> OBIETTIVI
**a.** Rispondi a queste domande sull'articolo su Algeria e Mali:
(i) Durante l'attacco a quale impianto la fonte saharawi sorrideva amaramente?
(ii) In che anno Aqmi scelse di stabilirsi nel nord del Mali?
(iii) Da quale gruppo trae origine Aqmi?
**b.** Riprendi l'articolo su Algeria e Mali a partire dalla sua ultima frase.

> BRANO SELEZIONATO

☆ ☆ ☆ ☆

Riportiamo dal FOGLIO di oggi, 01/02/2013, a pag. 3, l'articolo di Pio Pompa dal titolo "L’Algeria ora fa la dura con i terroristi, ma negli ultimi 10 anni...".


Algeria e Mali

E’nelle pieghe del deserto del Sahel che ora dovranno essere cercati i jihadisti fuggiti dal nord del Mali dopo l’intervento militare francese”. Esordisce così una fonte saharawi, sentita dal Foglio, nel commentare quanto sta avvenendo nella regione dell’Azawad puntando il dito contro l’Algeria che con le sue scelte politiche avrebbe spinto le popolazioni tuareg nelle braccia degli islamisti. “Sorridevo amaramente nell’ascoltare, durante l’attacco all’impianto gasiero di In Amenas, che Algeri non avrebbe mai trattato con i terroristi conoscendo i compromessi raggiunti, nel corso del tempo, dai servizi algerini proprio con i gruppi armati attivi nel nord del Mali e lungo la frontiera meridionale del paese. Compromessi che avevano come principale obiettivo quello di mantenere tali gruppi lontani dal territorio e dagli interessi algerini, replicando la scelta strategica di reprimere le formazioni islamiste presenti all’interno del paese e di tollerarne l’operato al di fuori dei confini nazionali”.
Da qui l’impetuosa crescita di al Qaida nel Maghreb islamico (Aqmi), composta prevalentemente da jihadisti salafiti algerini fuoriusciti dal paese, che nel 2003 scelse di stabilirsi nel nord del Mali approfittando della debolezza del governo di Bamako e dell’alto livello di corruzione dei vertici militari dediti a ogni tipo di traffici a partire da quelli di armi e droga. Così l’esercito itinerante del Gruppo salafita per la predicazione e il combattimento (Gspc), da cui trae origine Aqmi, riesce ad avere una base stabile, da cui lanciare una vasta offensiva di proselitismo rivolta all’intero nord Africa, potendo soggiornare per dieci anni nell’Azawad perfezionando, nel frattempo, la collaborazione con i jihadisti del Mujao e di Ansar Eddine.

☆ ☆ ☆ ☆

> DATI DI ORIGINE

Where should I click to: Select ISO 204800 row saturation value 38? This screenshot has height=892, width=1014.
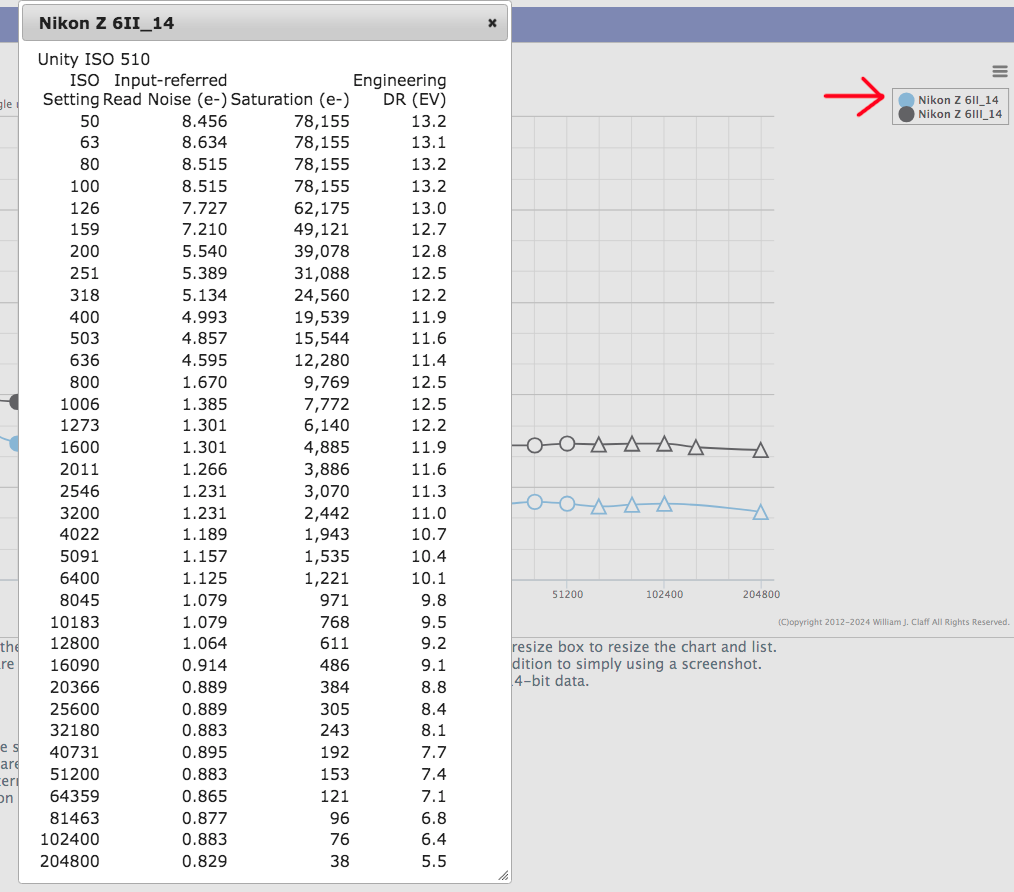click(x=337, y=861)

☆ ☆ ☆ ☆

> RISPOSTE PER COMPITO
**a.**
(i) L'impianto gasiero di In Amenas.
(ii) Nel 2003.
(iii) Dal Gruppo salafita per la predicazione e il combattimento (Gspc).

**b.**
“Il tutto – continua il nostro interlocutore – sotto gli occhi indifferenti dell'Algeria divenuta, dopo la scomparsa di Gheddafi, l’unica potenza in grado di interagire efficacemente con i paesi del Sahel e di prospettare una qualche forma di soluzione al problema centrale della crisi maliana, la questione delle rivendicazioni indipendentiste dei tuareg. Invece il governo algerino, sotto l’influenza dei vertici militari e di sicurezza, ha rinunciato, in attesa di chi sostituirà l’anziano presidente Abdelaziz Bouteflika, a tale ruolo abbandonando i tuareg al loro destino”. Come aveva già fatto dopo il fallimento degli accordi, di cui Algeri era il principale negoziatore, tra le tribù tuareg e le autorità maliane a Tamanrasset, nel 1991, e ad Algeri, nel 2006. Sennonché uno dei principali firmatari di ambedue gli accordi è stato Iyad Ag Ghali, tuareg della regione di Kidal, riapparso all’inizio del 2012 nella veste di leader del gruppo terrorista Ansar Eddine e di sostenitore dell’applicazione della sharia in tutto il Mali. Cosa che conferma le dinamiche, complici l’indifferenza algerina e il mancato rispetto degli impegni assunti sull’Azawad dal governo di Bamako, che hanno condotto i tuareg ad abbracciare la causa islamista.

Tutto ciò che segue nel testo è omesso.